Collected data entries:
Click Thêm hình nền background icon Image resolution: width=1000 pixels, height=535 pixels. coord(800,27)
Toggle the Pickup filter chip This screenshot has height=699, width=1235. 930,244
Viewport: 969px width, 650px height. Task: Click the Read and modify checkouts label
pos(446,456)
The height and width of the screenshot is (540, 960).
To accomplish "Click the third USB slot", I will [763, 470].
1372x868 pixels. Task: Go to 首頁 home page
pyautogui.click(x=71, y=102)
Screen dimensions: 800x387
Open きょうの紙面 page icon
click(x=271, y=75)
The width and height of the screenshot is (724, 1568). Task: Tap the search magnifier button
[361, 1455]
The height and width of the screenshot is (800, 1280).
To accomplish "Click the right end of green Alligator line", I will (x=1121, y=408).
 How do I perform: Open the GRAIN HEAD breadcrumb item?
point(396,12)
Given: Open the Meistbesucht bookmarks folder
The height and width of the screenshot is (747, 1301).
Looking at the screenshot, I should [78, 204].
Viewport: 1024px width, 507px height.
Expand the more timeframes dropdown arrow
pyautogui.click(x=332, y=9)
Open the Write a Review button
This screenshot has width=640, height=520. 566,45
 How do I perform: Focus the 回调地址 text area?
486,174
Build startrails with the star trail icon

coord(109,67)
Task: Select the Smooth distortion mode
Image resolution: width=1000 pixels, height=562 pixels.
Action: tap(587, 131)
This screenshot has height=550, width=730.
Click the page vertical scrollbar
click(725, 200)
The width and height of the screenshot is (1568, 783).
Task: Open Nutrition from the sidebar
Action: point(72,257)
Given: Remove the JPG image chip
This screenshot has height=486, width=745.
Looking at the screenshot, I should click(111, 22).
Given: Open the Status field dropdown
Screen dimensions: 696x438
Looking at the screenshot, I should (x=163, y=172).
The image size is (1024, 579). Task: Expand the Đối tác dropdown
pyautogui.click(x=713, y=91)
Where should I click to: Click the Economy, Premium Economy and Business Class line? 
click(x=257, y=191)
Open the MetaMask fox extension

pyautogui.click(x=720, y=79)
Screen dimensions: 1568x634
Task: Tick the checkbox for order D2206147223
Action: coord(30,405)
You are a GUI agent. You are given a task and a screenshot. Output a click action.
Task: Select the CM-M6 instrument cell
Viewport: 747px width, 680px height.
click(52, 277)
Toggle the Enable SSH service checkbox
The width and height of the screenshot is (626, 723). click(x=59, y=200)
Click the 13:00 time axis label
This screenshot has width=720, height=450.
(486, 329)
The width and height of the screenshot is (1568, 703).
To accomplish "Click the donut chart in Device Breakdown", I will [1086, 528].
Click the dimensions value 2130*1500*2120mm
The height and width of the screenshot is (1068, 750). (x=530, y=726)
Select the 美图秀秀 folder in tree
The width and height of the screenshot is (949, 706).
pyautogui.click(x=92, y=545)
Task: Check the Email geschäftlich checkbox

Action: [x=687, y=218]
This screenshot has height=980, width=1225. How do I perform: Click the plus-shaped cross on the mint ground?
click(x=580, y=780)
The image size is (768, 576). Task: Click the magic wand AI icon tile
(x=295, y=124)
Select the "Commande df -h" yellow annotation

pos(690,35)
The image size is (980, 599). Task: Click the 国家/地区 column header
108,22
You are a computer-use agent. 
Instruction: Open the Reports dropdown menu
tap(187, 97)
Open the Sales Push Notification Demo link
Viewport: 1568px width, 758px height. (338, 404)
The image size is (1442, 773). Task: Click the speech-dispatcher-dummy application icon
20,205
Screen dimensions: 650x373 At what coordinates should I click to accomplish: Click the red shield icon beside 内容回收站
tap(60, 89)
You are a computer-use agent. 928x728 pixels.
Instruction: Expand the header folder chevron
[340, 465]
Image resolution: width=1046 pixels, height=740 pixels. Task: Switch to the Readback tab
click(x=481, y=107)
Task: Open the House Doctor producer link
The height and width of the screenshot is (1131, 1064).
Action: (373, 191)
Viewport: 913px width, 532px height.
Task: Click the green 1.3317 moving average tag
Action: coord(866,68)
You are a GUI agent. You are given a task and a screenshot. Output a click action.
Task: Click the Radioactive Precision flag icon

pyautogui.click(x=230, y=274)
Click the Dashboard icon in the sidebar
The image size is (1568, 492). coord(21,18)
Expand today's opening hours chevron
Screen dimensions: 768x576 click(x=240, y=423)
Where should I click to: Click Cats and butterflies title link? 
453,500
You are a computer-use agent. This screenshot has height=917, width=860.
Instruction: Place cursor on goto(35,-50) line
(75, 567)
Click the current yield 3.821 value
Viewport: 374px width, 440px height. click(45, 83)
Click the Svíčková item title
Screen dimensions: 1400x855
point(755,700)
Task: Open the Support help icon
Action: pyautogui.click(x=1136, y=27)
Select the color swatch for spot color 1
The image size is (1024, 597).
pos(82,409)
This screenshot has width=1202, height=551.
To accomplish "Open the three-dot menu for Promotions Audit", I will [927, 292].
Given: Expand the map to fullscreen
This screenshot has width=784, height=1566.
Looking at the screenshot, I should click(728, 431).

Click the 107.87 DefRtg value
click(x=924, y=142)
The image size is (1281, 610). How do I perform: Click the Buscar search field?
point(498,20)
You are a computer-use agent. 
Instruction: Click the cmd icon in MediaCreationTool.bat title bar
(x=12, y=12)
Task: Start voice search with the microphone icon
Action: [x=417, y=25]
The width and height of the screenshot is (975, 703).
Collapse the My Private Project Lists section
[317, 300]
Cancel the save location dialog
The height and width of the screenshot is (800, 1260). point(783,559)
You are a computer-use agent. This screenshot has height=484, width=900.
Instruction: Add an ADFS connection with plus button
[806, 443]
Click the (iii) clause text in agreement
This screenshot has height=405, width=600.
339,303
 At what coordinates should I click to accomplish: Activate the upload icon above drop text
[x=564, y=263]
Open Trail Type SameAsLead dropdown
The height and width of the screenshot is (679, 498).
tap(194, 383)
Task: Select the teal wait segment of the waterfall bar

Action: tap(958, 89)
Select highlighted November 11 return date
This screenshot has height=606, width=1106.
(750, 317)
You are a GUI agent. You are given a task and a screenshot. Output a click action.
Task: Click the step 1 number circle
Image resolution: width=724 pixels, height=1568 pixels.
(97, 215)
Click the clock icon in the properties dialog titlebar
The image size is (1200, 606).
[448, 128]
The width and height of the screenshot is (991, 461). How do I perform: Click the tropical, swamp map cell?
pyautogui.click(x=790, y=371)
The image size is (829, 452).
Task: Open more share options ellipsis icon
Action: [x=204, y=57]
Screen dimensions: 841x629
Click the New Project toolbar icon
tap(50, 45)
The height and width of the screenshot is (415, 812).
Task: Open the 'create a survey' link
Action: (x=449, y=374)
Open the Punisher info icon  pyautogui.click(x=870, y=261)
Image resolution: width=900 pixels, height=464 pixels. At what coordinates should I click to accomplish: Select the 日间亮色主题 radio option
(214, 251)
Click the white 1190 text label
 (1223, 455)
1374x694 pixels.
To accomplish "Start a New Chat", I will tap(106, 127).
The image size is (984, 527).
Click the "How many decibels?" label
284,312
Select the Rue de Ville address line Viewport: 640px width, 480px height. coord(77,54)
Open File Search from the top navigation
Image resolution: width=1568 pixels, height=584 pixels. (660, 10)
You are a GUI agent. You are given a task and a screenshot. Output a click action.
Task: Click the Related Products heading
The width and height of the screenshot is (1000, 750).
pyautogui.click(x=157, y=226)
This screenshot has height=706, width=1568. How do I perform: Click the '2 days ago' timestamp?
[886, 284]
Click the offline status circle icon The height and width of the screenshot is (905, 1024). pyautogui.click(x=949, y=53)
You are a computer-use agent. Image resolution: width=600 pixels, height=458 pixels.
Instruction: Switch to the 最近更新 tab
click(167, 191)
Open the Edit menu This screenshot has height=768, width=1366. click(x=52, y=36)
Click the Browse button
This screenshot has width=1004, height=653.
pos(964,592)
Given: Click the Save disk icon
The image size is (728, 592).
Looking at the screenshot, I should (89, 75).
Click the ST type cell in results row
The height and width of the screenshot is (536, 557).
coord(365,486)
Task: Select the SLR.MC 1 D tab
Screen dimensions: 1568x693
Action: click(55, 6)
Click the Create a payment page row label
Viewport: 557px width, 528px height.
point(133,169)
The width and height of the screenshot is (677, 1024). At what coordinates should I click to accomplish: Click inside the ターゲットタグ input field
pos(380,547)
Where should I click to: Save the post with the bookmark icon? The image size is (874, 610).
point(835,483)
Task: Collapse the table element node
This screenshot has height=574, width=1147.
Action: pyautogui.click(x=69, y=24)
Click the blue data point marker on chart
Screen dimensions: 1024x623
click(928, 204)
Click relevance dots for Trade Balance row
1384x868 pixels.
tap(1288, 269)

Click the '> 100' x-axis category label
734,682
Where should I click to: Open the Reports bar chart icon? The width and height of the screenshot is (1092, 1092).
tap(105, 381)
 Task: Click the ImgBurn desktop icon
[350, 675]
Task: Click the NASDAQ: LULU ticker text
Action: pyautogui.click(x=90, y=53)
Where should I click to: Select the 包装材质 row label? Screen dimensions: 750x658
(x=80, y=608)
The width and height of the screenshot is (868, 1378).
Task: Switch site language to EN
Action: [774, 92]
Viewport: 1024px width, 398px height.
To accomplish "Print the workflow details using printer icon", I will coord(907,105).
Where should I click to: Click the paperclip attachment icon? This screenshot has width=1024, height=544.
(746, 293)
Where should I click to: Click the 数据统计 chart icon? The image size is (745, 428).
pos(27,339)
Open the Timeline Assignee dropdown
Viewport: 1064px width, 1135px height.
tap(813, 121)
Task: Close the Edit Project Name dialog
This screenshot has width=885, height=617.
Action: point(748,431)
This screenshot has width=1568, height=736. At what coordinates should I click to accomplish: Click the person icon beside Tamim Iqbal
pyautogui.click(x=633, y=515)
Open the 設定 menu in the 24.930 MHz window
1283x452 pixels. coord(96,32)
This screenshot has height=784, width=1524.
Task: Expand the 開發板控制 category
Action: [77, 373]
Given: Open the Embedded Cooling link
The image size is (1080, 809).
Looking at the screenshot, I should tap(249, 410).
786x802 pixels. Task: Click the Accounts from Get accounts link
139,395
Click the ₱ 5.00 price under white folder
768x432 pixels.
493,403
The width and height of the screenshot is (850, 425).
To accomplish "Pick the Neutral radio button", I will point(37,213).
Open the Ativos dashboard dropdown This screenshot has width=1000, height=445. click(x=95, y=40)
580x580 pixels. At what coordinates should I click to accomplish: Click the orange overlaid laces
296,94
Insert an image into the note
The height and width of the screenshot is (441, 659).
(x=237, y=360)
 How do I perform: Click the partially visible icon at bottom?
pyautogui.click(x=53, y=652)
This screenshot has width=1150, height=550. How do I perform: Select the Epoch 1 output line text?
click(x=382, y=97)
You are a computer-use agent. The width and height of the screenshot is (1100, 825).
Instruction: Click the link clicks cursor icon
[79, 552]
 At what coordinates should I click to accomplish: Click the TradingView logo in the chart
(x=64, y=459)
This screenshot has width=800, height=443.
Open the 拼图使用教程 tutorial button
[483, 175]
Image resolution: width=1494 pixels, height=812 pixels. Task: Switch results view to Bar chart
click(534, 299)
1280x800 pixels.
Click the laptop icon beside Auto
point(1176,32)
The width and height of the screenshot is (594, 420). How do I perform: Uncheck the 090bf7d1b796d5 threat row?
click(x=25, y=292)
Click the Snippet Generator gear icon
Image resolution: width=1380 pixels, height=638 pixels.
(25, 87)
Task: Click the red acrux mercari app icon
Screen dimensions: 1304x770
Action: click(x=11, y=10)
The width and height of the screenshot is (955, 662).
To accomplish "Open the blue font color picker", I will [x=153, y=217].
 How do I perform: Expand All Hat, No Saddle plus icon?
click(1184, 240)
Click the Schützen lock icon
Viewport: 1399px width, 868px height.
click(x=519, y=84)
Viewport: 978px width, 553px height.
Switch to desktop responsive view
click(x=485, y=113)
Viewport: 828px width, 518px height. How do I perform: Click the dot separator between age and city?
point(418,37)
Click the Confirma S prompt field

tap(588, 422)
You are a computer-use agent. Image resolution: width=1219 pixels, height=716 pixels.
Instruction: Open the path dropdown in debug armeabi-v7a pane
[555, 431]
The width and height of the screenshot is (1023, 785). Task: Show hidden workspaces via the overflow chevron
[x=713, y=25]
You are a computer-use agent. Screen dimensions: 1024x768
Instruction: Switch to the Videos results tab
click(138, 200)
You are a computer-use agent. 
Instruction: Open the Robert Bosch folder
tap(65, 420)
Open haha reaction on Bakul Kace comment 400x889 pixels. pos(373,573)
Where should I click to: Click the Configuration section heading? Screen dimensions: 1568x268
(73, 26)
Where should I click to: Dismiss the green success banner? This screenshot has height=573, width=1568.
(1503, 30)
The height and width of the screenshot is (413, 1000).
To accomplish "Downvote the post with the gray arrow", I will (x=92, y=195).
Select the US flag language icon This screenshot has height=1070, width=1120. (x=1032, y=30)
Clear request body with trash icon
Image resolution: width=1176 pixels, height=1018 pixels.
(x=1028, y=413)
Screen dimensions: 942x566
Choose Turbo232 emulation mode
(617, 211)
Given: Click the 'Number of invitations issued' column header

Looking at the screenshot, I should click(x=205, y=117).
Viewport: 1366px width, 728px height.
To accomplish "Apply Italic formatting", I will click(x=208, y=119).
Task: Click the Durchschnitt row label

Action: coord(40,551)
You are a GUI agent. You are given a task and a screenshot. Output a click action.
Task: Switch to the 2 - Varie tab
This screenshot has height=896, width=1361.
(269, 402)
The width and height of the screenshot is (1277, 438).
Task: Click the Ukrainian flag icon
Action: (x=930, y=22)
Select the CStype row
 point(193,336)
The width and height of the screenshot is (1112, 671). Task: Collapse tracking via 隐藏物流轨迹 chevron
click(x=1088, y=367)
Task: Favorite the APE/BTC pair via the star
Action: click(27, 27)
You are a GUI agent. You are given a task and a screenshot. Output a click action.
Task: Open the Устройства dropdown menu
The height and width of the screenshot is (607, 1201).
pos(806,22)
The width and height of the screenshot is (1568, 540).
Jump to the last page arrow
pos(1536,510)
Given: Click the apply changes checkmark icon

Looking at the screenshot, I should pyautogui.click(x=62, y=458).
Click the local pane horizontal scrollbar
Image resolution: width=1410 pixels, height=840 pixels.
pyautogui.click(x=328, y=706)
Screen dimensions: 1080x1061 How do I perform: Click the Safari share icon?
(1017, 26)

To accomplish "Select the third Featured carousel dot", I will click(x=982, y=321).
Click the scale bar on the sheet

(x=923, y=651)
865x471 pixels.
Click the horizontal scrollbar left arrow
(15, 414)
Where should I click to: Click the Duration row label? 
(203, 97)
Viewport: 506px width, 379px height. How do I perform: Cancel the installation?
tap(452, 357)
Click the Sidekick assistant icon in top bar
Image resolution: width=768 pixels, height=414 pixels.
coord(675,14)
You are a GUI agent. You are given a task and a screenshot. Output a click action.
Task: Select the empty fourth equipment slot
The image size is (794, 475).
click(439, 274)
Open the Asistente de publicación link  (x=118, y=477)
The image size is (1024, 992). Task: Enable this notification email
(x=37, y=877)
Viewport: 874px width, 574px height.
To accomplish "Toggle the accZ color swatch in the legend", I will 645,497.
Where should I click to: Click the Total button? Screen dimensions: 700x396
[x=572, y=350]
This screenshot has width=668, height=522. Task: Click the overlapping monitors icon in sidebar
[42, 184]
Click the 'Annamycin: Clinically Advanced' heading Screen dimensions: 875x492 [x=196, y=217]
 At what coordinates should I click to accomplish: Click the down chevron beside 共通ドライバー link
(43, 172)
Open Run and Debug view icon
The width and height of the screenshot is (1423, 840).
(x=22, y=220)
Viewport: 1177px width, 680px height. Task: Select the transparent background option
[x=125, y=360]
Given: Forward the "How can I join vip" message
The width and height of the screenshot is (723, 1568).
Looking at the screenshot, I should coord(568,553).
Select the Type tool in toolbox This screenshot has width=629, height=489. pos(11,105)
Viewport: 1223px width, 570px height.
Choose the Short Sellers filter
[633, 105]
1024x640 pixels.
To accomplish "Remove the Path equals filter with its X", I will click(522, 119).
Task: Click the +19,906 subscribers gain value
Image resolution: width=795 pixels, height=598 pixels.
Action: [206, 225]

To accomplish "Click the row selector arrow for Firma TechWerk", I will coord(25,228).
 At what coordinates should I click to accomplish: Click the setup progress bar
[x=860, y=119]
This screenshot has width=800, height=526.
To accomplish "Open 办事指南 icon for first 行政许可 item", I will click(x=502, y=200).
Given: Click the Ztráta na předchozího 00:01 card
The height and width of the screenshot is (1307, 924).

▶ **Exercise aim**
Write down again, exactly as given, only the lines above that fall from the line with "Where should I click to: Dismiss" to the line with "Task: Switch to the 2 - Varie tab", inclusive.

▶ **Response to the exercise**
Where should I click to: Dismiss the green success banner? This screenshot has height=573, width=1568.
(1503, 30)
The height and width of the screenshot is (413, 1000).
To accomplish "Downvote the post with the gray arrow", I will (x=92, y=195).
Select the US flag language icon This screenshot has height=1070, width=1120. (x=1032, y=30)
Clear request body with trash icon
Image resolution: width=1176 pixels, height=1018 pixels.
(x=1028, y=413)
Screen dimensions: 942x566
Choose Turbo232 emulation mode
(617, 211)
Given: Click the 'Number of invitations issued' column header

Looking at the screenshot, I should click(x=205, y=117).
Viewport: 1366px width, 728px height.
To accomplish "Apply Italic formatting", I will click(x=208, y=119).
Task: Click the Durchschnitt row label

Action: coord(40,551)
You are a GUI agent. You are given a task and a screenshot. Output a click action.
Task: Switch to the 2 - Varie tab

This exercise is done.